-- PROBLEM TO WORK ON --
Find the string "column" in the records. Copy each line that has it.

LISTED RECORDS START

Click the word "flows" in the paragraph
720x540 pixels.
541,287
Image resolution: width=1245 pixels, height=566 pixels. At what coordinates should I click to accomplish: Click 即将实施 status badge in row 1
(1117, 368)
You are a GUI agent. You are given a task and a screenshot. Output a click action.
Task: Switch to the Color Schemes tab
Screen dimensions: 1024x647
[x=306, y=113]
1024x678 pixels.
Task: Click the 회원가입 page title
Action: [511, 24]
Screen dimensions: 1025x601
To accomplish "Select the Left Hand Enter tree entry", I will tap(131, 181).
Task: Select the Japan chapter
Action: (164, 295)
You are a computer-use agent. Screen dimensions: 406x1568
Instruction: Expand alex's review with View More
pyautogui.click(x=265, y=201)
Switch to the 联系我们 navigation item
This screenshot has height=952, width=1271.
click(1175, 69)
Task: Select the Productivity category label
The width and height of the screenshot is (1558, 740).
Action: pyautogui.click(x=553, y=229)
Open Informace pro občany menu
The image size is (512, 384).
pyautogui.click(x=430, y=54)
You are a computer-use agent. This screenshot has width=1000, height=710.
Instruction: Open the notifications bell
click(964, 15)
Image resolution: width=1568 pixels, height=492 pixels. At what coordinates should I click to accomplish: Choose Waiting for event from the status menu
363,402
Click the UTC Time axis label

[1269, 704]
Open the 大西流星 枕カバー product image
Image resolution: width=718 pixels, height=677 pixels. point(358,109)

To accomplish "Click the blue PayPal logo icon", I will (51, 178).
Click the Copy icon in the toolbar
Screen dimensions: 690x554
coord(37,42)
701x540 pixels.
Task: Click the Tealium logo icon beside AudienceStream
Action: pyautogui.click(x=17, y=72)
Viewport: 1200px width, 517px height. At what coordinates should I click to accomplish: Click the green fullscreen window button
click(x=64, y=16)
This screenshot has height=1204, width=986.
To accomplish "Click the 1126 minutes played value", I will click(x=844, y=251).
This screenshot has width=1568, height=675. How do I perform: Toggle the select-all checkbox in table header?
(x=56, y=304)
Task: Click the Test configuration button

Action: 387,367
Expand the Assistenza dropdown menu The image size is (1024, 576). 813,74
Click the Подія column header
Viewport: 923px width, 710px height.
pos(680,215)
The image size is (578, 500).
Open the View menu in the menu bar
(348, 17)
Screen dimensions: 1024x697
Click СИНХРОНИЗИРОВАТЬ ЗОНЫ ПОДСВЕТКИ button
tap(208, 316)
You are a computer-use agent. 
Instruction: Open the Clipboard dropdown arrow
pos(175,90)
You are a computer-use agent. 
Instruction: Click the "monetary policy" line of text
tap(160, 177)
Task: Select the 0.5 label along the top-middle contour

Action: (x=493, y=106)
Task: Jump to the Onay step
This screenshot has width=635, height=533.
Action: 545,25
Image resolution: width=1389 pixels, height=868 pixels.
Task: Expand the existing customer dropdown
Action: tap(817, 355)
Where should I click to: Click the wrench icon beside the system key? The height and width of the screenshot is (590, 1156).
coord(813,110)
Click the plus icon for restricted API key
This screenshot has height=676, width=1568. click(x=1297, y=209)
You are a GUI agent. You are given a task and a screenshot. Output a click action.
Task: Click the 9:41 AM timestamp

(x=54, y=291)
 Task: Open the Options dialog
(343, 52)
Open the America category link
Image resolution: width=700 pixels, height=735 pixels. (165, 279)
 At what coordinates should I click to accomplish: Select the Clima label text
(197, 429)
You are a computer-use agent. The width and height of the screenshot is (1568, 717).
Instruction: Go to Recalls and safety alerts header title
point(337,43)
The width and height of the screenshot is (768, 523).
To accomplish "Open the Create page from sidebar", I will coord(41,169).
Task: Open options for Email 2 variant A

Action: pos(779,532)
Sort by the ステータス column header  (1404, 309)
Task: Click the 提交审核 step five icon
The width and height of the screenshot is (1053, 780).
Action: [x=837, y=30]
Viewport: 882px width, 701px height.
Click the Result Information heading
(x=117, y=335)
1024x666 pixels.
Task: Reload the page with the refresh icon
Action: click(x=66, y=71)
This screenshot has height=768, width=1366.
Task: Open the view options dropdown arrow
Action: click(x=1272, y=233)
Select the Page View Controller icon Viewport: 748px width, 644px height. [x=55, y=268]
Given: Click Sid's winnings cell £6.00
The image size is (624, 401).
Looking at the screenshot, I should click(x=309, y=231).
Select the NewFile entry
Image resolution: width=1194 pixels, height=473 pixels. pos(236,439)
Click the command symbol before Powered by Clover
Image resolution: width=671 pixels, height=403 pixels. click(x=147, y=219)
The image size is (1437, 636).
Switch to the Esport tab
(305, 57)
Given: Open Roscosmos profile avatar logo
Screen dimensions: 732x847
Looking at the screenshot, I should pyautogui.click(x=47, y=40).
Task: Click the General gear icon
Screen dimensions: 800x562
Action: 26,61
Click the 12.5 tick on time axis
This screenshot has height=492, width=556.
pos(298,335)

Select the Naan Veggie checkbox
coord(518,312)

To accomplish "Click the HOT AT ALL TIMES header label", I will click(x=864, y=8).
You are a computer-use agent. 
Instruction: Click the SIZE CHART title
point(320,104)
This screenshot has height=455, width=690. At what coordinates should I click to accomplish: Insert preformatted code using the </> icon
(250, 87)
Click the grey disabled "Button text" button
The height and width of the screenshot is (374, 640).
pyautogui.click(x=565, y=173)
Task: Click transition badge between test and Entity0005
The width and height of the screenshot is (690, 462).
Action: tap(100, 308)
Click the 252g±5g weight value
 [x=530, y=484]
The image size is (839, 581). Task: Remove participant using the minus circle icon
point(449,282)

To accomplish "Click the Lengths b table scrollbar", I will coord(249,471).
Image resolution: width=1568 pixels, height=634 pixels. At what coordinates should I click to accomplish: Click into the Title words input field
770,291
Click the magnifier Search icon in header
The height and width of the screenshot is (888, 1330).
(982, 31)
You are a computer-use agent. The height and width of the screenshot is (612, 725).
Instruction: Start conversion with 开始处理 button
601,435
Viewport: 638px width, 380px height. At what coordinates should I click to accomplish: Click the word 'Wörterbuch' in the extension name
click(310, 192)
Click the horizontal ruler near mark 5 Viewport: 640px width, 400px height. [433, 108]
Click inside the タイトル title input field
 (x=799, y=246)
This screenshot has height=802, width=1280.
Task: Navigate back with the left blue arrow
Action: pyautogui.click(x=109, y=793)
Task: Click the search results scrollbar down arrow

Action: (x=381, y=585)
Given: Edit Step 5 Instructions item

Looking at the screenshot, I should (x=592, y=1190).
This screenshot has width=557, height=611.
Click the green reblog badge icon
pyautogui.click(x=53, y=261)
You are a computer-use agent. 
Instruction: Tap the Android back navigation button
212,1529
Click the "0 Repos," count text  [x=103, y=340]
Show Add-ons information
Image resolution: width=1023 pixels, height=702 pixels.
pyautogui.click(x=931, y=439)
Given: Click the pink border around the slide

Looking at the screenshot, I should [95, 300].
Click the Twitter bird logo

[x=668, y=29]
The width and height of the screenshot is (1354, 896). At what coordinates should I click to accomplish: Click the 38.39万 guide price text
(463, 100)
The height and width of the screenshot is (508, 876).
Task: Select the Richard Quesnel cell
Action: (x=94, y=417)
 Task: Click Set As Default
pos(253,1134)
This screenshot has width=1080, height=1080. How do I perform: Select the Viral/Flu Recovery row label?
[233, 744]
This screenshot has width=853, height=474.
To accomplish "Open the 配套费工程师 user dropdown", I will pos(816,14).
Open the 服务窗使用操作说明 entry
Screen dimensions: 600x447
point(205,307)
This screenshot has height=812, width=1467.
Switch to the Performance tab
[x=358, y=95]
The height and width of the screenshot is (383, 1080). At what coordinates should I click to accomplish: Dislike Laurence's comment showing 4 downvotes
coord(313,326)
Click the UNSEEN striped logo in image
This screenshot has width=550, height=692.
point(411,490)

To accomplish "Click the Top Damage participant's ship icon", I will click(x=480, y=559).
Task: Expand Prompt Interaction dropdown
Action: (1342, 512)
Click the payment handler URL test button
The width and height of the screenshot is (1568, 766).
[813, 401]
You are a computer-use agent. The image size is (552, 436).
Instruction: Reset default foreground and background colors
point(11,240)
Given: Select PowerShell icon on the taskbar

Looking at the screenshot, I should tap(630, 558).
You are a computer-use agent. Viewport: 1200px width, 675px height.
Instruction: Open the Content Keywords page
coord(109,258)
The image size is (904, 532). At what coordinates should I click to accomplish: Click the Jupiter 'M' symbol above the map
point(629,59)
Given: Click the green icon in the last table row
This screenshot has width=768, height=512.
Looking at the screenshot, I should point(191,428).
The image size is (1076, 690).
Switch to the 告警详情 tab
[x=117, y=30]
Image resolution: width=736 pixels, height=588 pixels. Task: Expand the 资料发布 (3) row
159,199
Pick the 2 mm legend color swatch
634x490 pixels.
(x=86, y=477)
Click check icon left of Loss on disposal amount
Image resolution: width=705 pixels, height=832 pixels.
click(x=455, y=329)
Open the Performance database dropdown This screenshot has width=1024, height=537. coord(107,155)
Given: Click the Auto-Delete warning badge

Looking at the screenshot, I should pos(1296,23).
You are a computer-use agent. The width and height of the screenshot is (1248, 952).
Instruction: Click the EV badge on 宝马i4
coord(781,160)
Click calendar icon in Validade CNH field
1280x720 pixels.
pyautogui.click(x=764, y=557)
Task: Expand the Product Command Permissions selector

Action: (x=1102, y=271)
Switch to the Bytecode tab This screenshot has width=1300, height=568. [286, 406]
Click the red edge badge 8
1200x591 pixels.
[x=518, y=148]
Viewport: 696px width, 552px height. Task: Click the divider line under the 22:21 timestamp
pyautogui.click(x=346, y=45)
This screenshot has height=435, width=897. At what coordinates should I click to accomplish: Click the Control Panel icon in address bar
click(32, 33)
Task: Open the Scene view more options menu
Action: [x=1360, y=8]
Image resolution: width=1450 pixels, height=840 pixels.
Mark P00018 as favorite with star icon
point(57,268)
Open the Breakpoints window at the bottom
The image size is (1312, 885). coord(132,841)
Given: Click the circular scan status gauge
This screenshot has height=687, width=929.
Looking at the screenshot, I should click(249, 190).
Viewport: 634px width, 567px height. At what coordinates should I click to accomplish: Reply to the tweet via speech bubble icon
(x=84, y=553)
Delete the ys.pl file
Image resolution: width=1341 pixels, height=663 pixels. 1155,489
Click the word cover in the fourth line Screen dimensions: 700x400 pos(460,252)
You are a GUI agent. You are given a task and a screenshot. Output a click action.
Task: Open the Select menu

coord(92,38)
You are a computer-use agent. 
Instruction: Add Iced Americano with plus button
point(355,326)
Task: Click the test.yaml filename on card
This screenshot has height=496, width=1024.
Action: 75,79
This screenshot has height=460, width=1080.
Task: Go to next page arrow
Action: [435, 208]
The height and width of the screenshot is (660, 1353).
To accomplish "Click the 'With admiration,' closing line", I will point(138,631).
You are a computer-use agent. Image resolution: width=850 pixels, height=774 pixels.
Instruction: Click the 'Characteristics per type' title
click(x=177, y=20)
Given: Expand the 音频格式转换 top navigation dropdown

LISTED RECORDS END

-- WRITTEN RESPONSE --
Click the Подія column header
Sort by the ステータス column header  (1404, 309)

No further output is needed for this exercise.